The new infrastructures need to be very versatile. They must provide
for multiple and changing channels providing existing and new services.
They must accommodate industry changes and new market infrastructures
such as Target 2 and EBA Step 2. They have to provide a platform for
cost reduction in an environment of increasing and changing customer
demands. Most importantly they also have to cater for the needs of external
bodies, in particular the due diligence required by regulators and government.
As Ray Mulhern of Wachovia commented: "It's not dead, but it's certainly
very inefficient in many areas."
This is a fundamental change and means that a new environment needs to
evolve. The move toward this has to be considered in the context of a
risk management framework that balances risk, cost, capability and future
requirements.
Regulation
New regulations create serious issues for banks. There is no choice
to supporting new regulations - it is a price of being in the payments
business. New regulations create great pressure on banks - they are the
biggest challenge and can prove very costly to deal with.
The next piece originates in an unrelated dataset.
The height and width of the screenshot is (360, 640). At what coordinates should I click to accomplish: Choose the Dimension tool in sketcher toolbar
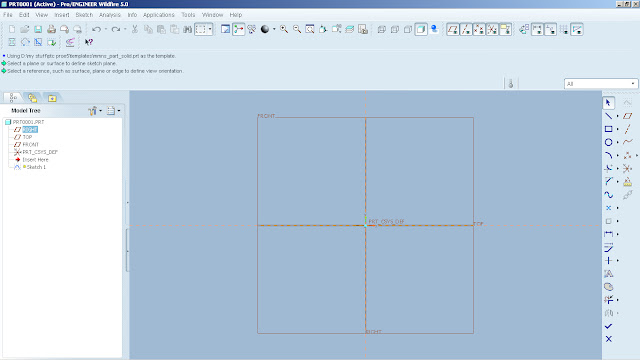point(608,234)
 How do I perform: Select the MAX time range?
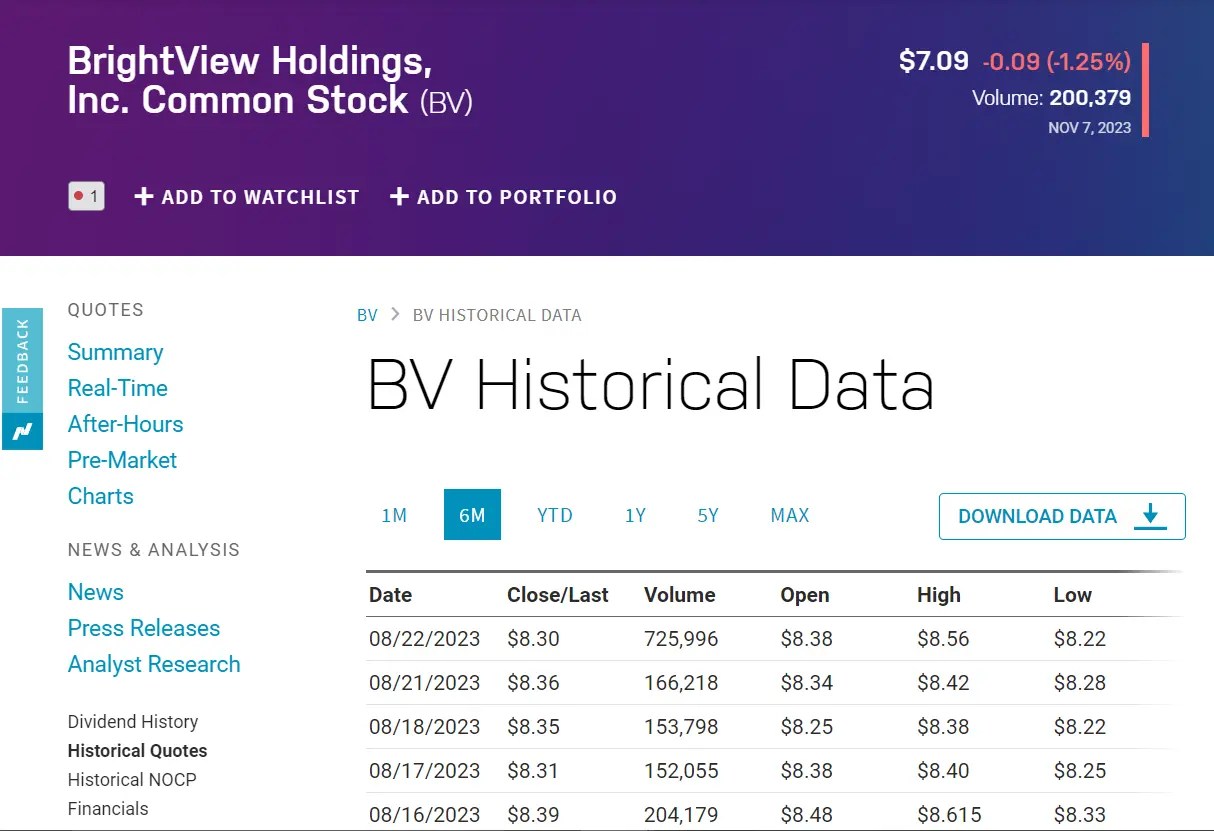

Regulation changes, such as those created by SEPA, OFAC, Basel II, IAS,
Sarbanes-Oxley and other authorities, need to be implemented across multiple
payment types and affect multiple bank products. SEPA alone has resulted
in over 40 legislative directives. With the current silo-based payment
infrastructures this can result in one regulatory directive being implemented
numerous times, this is a costly and risky exercise. The focus is now
on managing the changes needed for due diligence and regulation.
Pressures
Besides regulation, there are other pressures on the payments industry
that are considerable. New market infrastructures, such as EBA, ISO20022,
create the need for further changes that cannot be avoided. Cost pressures
are relentless, for example, the advent of the EU rules for SEPA has
created pressures that will increase further as the industry is forced
to implement more competitive structures. Eight per cent of revenue is
now spent on compliance according to Wachovia's Mulhern.
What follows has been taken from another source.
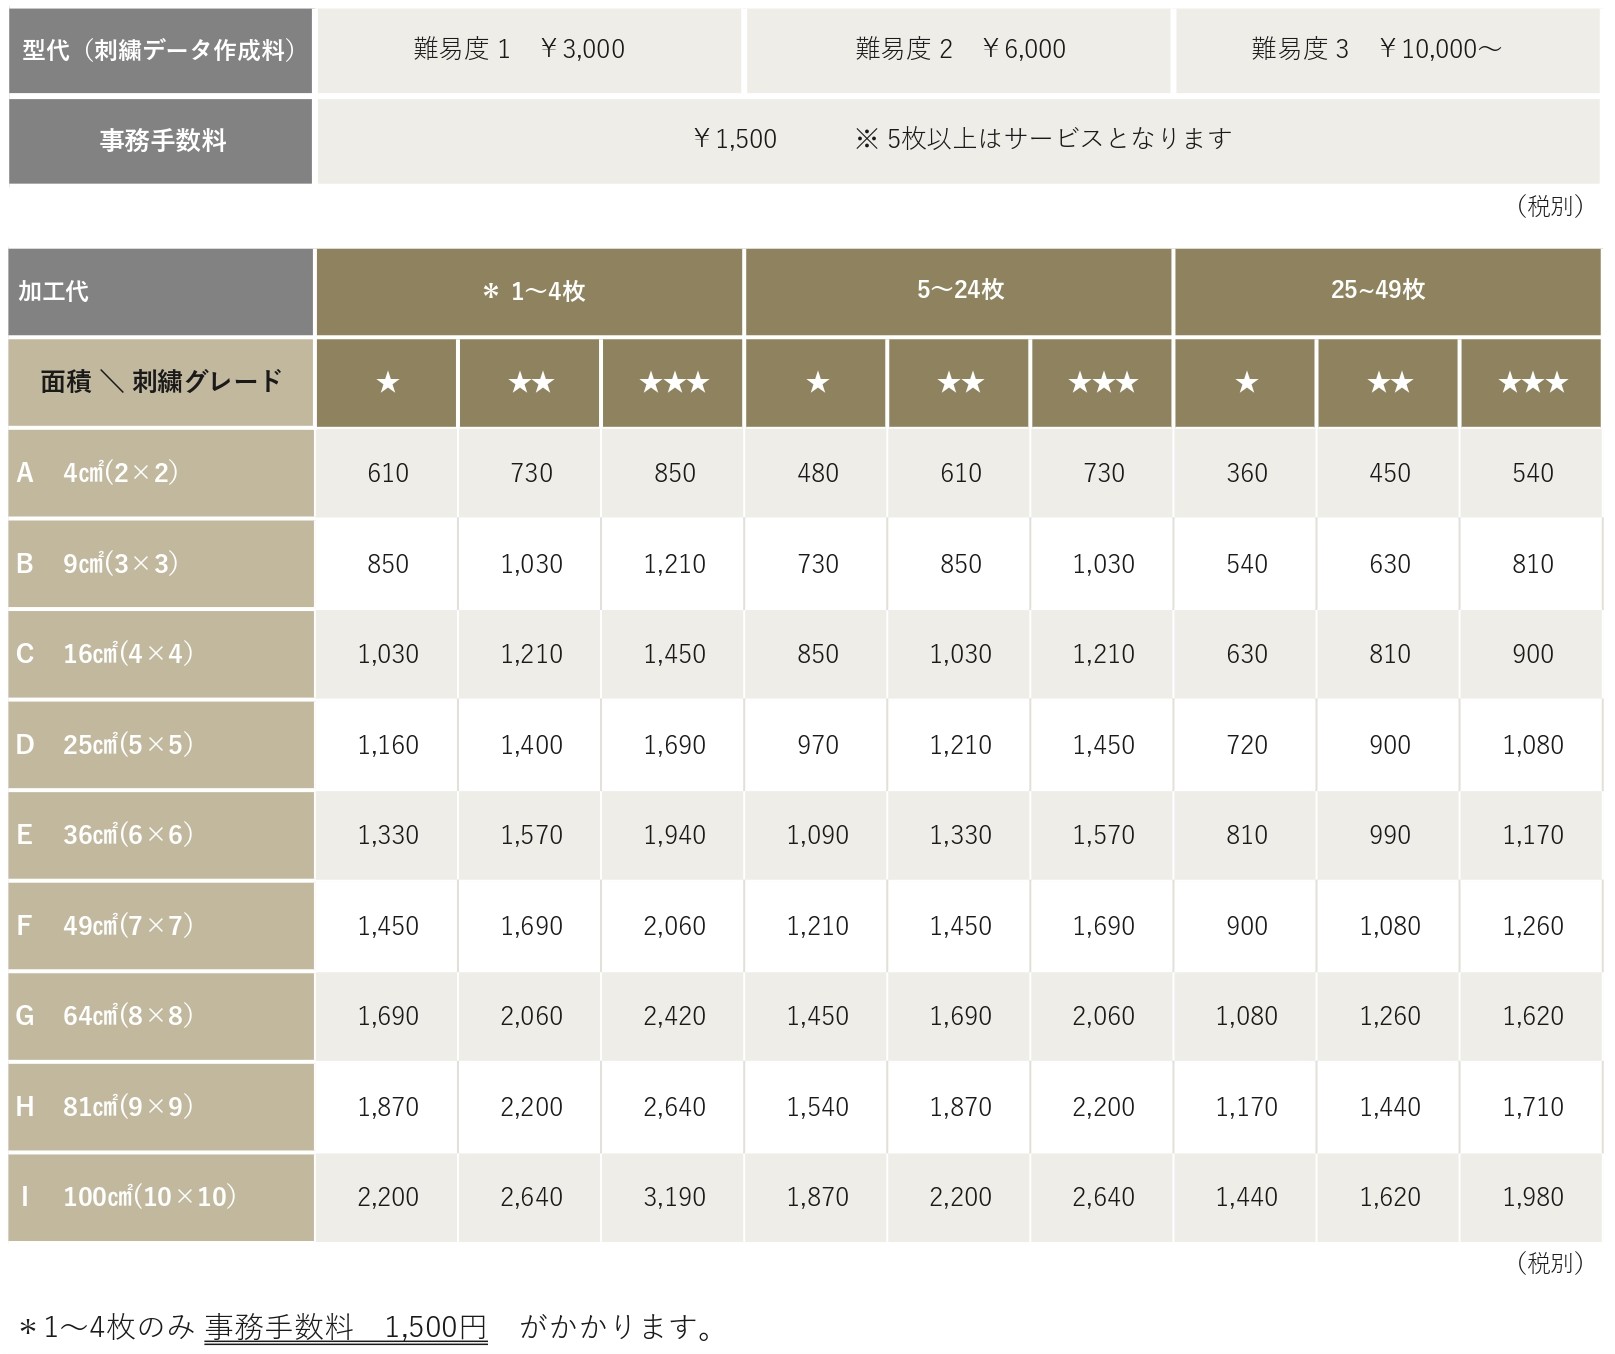Click the two-star grade header under 5〜24枚
The width and height of the screenshot is (1615, 1354).
960,383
Customers themselves create further pressures. They are looking for better
services at lower cost and for shorter payments cycles. In some instances
they are driving the industry with groups such as TWIST. Commercial customers
are looking to integrate their back office systems with the banking systems,
to create automatic payments from ERP systems and this introduces additional
requirements for the payments systems - for example, the preservation
and transmission of reference data. The issue these create is again the
need to be able to respond in a timely way, minimizing risk and cost.
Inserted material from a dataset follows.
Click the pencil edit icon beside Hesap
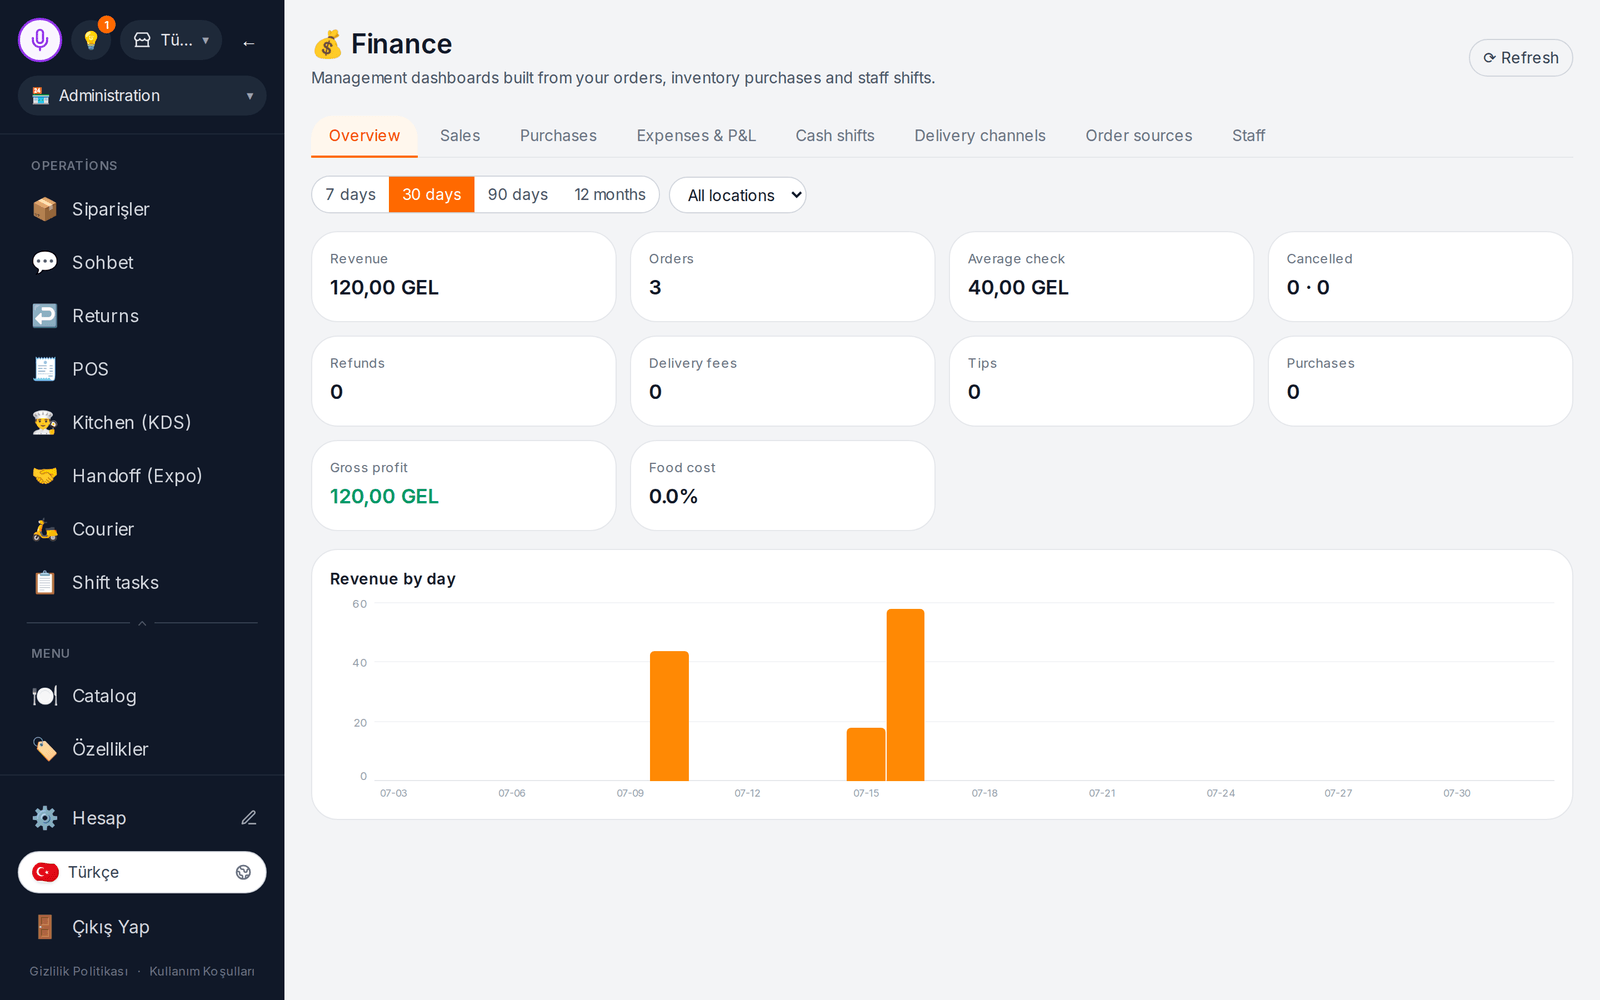1600x1000 pixels. 249,818
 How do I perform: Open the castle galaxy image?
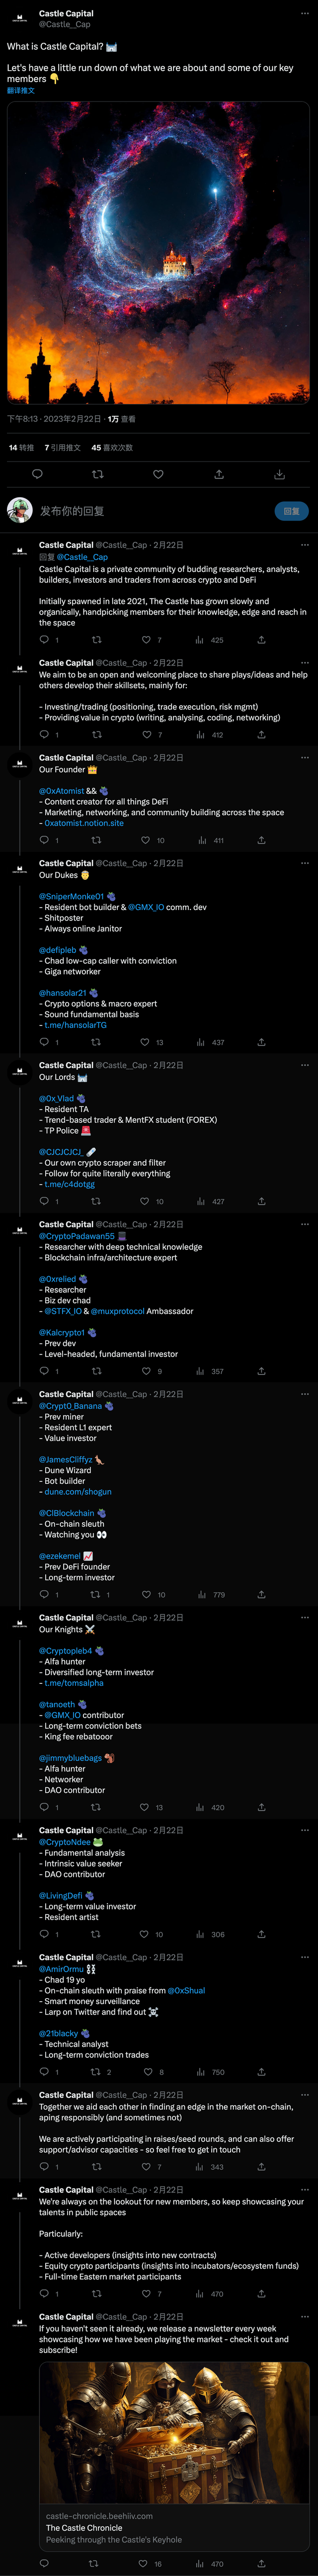[158, 252]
Again the current infrastructures do not easily facilitate this.
Existing Systems
The existing systems have served banks well for years and there is an
understandable reluctance to change them. These payments systems have
worked well and can continue to work well within the limits of what they
do. But their decentralized and siloed nature makes change difficult
and time consuming. "The challenge is in the legacy siloes, how
do you retool the infrastructure?" said John Mesberg at IBM.
Modern payments systems are no longer just about processing payments,
they have to support both internal and external due diligence. The range
of regulations is going to increase, not decrease. Sarbanes-Oxley, Know
Your Customer, liquidity management, new EU directives and new EU terrorist
legislation are all adding to the problem.
The structures for the future will need to process the payment itself,
but they also need to be flexible and allow changes, such as those forced
by legislation and governance, to be accommodated quickly and easily.
The current infrastructures do not make this easy - they are rigid, expensive
and risky to change. "The banks have been good at adapting, but
we are about to go through revolutionary change,” commented Edward
Glassman at ABN AMRO.
Exploitation of Current Strengths
Some aspects of the current systems have great strengths:
- Volumes are catered for
- Proven reliability
- Well understood by business operations and IT department
For example, a bank may have a very good system for foreign exchange
systems, liquidity management, or limit management that they have depended
on for years. These quality systems should be retained and exploited,
but they should be treated as components and utilized as service points.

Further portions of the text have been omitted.